Dan: You went to New York and saw an exhibition, yeah?

Blake: Yeah, they rounded up all these Kandinksy’s from all over the world and did a whole retrospective, the life of Kandinsky. It was amazing. It was pretty awesome. I’ve alway been drawn to the minimal. I don’t like, I’m not drawn to the flowery… what’s the word?

Dan: Baroque, Rococo?

Blake: That and the flowery, Victorian era… all of that. I just don’t find any of that interesting at all.

Dan: You definitely hold more of a modern aesthetic.

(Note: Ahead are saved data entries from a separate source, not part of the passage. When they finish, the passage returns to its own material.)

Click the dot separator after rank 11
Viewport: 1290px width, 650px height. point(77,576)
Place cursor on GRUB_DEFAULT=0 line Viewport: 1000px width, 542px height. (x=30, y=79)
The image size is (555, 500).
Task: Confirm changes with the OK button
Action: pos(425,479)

Blake: Yep, less is more… I appreciate things that are generated solely from one’s imagination. And I think mid-century design really captured that and did it in an elegant way. I have a quote from Kandinsky that I keep on my phone

And Kandinsky said this, and I’m thinking it’s so true, his more famous quote that everything starts from a dot, and I appreciate that too. Mid-century design captures some of the minimal scaffolding upon which you can build your own version of reality, your own interpretation. What I saw that day in the window was that Curtis Jere was a kind of mid-century art house interpretation of Kandinsky’s tapestry of minimalism. That’s what drew me into Mid Century, the store.